--- Dataset records Enclosed Below ---
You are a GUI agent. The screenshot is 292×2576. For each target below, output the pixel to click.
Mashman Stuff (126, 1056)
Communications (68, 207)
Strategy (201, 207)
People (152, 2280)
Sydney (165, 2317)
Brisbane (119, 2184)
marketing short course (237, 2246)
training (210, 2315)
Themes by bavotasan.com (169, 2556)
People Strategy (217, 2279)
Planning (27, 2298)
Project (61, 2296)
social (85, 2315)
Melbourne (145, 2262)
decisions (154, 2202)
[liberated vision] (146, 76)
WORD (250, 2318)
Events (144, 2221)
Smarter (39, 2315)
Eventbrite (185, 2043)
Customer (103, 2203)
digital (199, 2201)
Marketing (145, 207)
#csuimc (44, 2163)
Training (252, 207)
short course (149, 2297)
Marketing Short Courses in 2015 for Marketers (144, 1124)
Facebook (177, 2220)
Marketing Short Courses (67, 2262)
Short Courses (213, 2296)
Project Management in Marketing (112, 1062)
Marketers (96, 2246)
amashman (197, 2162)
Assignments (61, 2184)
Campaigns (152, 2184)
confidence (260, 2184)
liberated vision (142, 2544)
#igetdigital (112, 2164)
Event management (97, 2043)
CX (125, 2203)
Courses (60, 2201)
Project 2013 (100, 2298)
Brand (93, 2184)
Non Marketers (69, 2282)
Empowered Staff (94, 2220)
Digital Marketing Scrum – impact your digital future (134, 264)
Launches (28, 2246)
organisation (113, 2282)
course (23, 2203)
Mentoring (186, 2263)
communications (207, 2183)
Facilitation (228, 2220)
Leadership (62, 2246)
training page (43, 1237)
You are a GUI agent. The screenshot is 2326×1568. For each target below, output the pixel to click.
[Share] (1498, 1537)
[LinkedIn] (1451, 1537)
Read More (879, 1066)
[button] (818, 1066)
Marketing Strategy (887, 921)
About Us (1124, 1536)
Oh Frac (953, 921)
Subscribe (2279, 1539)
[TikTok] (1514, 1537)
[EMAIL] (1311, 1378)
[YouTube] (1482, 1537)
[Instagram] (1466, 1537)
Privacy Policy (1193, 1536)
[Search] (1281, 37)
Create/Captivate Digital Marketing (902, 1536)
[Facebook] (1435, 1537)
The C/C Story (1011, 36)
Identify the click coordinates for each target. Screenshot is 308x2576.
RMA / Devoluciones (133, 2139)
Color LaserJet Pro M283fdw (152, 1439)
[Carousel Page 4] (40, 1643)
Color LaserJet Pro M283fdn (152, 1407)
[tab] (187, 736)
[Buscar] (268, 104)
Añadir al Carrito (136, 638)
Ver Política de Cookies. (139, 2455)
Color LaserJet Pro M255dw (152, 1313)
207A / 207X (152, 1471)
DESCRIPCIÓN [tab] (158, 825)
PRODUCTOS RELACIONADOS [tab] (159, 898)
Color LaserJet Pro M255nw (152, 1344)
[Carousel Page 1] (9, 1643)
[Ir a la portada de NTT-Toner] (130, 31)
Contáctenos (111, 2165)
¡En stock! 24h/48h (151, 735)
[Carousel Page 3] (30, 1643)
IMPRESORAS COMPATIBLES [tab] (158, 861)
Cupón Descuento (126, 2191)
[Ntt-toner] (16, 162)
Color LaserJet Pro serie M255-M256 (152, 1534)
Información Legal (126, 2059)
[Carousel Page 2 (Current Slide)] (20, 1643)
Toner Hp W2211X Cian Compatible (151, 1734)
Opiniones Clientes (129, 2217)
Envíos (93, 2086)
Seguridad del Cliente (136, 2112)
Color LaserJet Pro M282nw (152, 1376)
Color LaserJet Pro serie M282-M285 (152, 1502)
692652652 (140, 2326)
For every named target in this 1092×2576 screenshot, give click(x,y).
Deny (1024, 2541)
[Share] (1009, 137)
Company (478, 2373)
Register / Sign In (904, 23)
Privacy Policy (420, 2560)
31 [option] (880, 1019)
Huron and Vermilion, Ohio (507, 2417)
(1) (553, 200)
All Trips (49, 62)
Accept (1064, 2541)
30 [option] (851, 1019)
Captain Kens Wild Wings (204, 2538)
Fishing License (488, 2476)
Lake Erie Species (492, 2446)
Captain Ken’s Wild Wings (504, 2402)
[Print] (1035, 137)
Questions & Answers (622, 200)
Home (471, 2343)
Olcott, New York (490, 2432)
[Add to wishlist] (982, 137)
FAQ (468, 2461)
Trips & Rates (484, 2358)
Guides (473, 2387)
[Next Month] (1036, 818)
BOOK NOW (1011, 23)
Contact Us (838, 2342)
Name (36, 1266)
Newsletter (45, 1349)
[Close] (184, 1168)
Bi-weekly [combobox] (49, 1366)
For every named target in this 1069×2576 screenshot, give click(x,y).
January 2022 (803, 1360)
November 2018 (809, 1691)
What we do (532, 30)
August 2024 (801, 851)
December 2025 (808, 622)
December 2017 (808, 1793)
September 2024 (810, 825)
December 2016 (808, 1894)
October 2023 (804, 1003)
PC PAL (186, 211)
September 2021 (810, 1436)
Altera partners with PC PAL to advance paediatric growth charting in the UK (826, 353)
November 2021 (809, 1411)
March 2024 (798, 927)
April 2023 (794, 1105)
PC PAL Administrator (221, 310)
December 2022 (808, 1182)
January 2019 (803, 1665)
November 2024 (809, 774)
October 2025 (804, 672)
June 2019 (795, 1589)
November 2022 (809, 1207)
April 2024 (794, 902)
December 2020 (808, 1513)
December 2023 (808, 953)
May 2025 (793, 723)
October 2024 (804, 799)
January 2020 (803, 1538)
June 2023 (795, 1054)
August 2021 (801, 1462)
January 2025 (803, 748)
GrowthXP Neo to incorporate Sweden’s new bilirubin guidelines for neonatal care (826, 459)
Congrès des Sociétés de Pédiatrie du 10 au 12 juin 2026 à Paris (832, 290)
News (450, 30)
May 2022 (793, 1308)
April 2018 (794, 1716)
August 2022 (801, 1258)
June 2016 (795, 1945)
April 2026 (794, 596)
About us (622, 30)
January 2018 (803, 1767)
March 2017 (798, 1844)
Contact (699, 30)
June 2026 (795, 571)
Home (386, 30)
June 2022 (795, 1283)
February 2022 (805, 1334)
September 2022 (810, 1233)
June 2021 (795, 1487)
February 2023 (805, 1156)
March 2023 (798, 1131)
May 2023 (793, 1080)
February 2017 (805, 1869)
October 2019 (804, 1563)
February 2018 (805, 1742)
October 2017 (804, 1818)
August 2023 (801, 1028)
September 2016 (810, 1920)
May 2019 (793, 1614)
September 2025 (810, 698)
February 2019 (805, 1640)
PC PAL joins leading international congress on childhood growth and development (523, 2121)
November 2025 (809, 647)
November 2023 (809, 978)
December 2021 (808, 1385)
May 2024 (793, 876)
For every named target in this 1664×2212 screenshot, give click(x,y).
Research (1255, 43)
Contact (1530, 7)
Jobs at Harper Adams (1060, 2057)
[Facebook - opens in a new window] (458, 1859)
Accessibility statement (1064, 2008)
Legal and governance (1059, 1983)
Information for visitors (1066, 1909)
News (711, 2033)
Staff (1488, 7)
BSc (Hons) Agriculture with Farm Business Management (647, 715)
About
--- End of Enclosed Dataset records ---
## About this task
Reprint the entries above in full, exactly as they are.

## Response to the exercise
You are a GUI agent. The screenshot is 292×2576. For each target below, output the pixel to click.
Mashman Stuff (126, 1056)
Communications (68, 207)
Strategy (201, 207)
People (152, 2280)
Sydney (165, 2317)
Brisbane (119, 2184)
marketing short course (237, 2246)
training (210, 2315)
Themes by bavotasan.com (169, 2556)
People Strategy (217, 2279)
Planning (27, 2298)
Project (61, 2296)
social (85, 2315)
Melbourne (145, 2262)
decisions (154, 2202)
[liberated vision] (146, 76)
WORD (250, 2318)
Events (144, 2221)
Smarter (39, 2315)
Eventbrite (185, 2043)
Customer (103, 2203)
digital (199, 2201)
Marketing (145, 207)
#csuimc (44, 2163)
Training (252, 207)
short course (149, 2297)
Marketing Short Courses in 2015 for Marketers (144, 1124)
Facebook (177, 2220)
Marketing Short Courses (67, 2262)
Short Courses (213, 2296)
Project Management in Marketing (112, 1062)
Marketers (96, 2246)
amashman (197, 2162)
Assignments (61, 2184)
Campaigns (152, 2184)
confidence (260, 2184)
liberated vision (142, 2544)
#igetdigital (112, 2164)
Event management (97, 2043)
CX (125, 2203)
Courses (60, 2201)
Project 2013 (100, 2298)
Brand (93, 2184)
Non Marketers (69, 2282)
Empowered Staff (94, 2220)
Digital Marketing Scrum – impact your digital future (134, 264)
Launches (28, 2246)
organisation (113, 2282)
course (23, 2203)
Mentoring (186, 2263)
communications (207, 2183)
Facilitation (228, 2220)
Leadership (62, 2246)
training page (43, 1237)
You are a GUI agent. The screenshot is 2326×1568. For each target below, output the pixel to click.
[Share] (1498, 1537)
[LinkedIn] (1451, 1537)
Read More (879, 1066)
[button] (818, 1066)
Marketing Strategy (887, 921)
About Us (1124, 1536)
Oh Frac (953, 921)
Subscribe (2279, 1539)
[TikTok] (1514, 1537)
[EMAIL] (1311, 1378)
[YouTube] (1482, 1537)
[Instagram] (1466, 1537)
Privacy Policy (1193, 1536)
[Search] (1281, 37)
Create/Captivate Digital Marketing (902, 1536)
[Facebook] (1435, 1537)
The C/C Story (1011, 36)
Identify the click coordinates for each target. Screenshot is 308x2576.
RMA / Devoluciones (133, 2139)
Color LaserJet Pro M283fdw (152, 1439)
[Carousel Page 4] (40, 1643)
Color LaserJet Pro M283fdn (152, 1407)
[tab] (187, 736)
[Buscar] (268, 104)
Añadir al Carrito (136, 638)
Ver Política de Cookies. (139, 2455)
Color LaserJet Pro M255dw (152, 1313)
207A / 207X (152, 1471)
DESCRIPCIÓN [tab] (158, 825)
PRODUCTOS RELACIONADOS [tab] (159, 898)
Color LaserJet Pro M255nw (152, 1344)
[Carousel Page 1] (9, 1643)
[Ir a la portada de NTT-Toner] (130, 31)
Contáctenos (111, 2165)
¡En stock! 24h/48h (151, 735)
[Carousel Page 3] (30, 1643)
IMPRESORAS COMPATIBLES [tab] (158, 861)
Cupón Descuento (126, 2191)
[Ntt-toner] (16, 162)
Color LaserJet Pro serie M255-M256 (152, 1534)
Información Legal (126, 2059)
[Carousel Page 2 (Current Slide)] (20, 1643)
Toner Hp W2211X Cian Compatible (151, 1734)
Opiniones Clientes (129, 2217)
Envíos (93, 2086)
Seguridad del Cliente (136, 2112)
Color LaserJet Pro M282nw (152, 1376)
Color LaserJet Pro serie M282-M285 (152, 1502)
692652652 (140, 2326)
For every named target in this 1092×2576 screenshot, give click(x,y).
Deny (1024, 2541)
[Share] (1009, 137)
Company (478, 2373)
Register / Sign In (904, 23)
Privacy Policy (420, 2560)
31 [option] (880, 1019)
Huron and Vermilion, Ohio (507, 2417)
(1) (553, 200)
All Trips (49, 62)
Accept (1064, 2541)
30 [option] (851, 1019)
Captain Kens Wild Wings (204, 2538)
Fishing License (488, 2476)
Lake Erie Species (492, 2446)
Captain Ken’s Wild Wings (504, 2402)
[Print] (1035, 137)
Questions & Answers (622, 200)
Home (471, 2343)
Olcott, New York (490, 2432)
[Add to wishlist] (982, 137)
FAQ (468, 2461)
Trips & Rates (484, 2358)
Guides (473, 2387)
[Next Month] (1036, 818)
BOOK NOW (1011, 23)
Contact Us (838, 2342)
Name (36, 1266)
Newsletter (45, 1349)
[Close] (184, 1168)
Bi-weekly [combobox] (49, 1366)
For every named target in this 1069×2576 screenshot, give click(x,y).
January 2022 (803, 1360)
November 2018 (809, 1691)
What we do (532, 30)
August 2024 (801, 851)
December 2025 (808, 622)
December 2017 (808, 1793)
September 2024 (810, 825)
December 2016 (808, 1894)
October 2023 (804, 1003)
PC PAL (186, 211)
September 2021 (810, 1436)
Altera partners with PC PAL to advance paediatric growth charting in the UK (826, 353)
November 2021 (809, 1411)
March 2024 (798, 927)
April 2023 (794, 1105)
PC PAL Administrator (221, 310)
December 2022 (808, 1182)
January 2019 (803, 1665)
November 2024 (809, 774)
October 2025 (804, 672)
June 2019 (795, 1589)
November 2022 (809, 1207)
April 2024 (794, 902)
December 2020 (808, 1513)
December 2023 (808, 953)
May 2025 (793, 723)
October 2024 (804, 799)
January 2020 (803, 1538)
June 2023 (795, 1054)
August 2021 (801, 1462)
January 2025 (803, 748)
GrowthXP Neo to incorporate Sweden’s new bilirubin guidelines for neonatal care (826, 459)
Congrès des Sociétés de Pédiatrie du 10 au 12 juin 2026 à Paris (832, 290)
News (450, 30)
May 2022 (793, 1308)
April 2018 (794, 1716)
August 2022 (801, 1258)
June 2016 (795, 1945)
April 2026 (794, 596)
About us (622, 30)
January 2018 (803, 1767)
March 2017 (798, 1844)
Contact (699, 30)
June 2026 (795, 571)
Home (386, 30)
June 2022 (795, 1283)
February 2022 (805, 1334)
September 2022 (810, 1233)
June 2021 (795, 1487)
February 2023 (805, 1156)
March 2023 (798, 1131)
May 2023 (793, 1080)
February 2017 (805, 1869)
October 2019 (804, 1563)
February 2018 (805, 1742)
October 2017 (804, 1818)
August 2023 (801, 1028)
September 2016 (810, 1920)
May 2019 (793, 1614)
September 2025 (810, 698)
February 2019 (805, 1640)
PC PAL joins leading international congress on childhood growth and development (523, 2121)
November 2025 (809, 647)
November 2023 (809, 978)
December 2021 (808, 1385)
May 2024 (793, 876)
For every named target in this 1664×2212 screenshot, give click(x,y).
Research (1255, 43)
Contact (1530, 7)
Jobs at Harper Adams (1060, 2057)
[Facebook - opens in a new window] (458, 1859)
Accessibility statement (1064, 2008)
Legal and governance (1059, 1983)
Information for visitors (1066, 1909)
News (711, 2033)
Staff (1488, 7)
BSc (Hons) Agriculture with Farm Business Management (647, 715)
About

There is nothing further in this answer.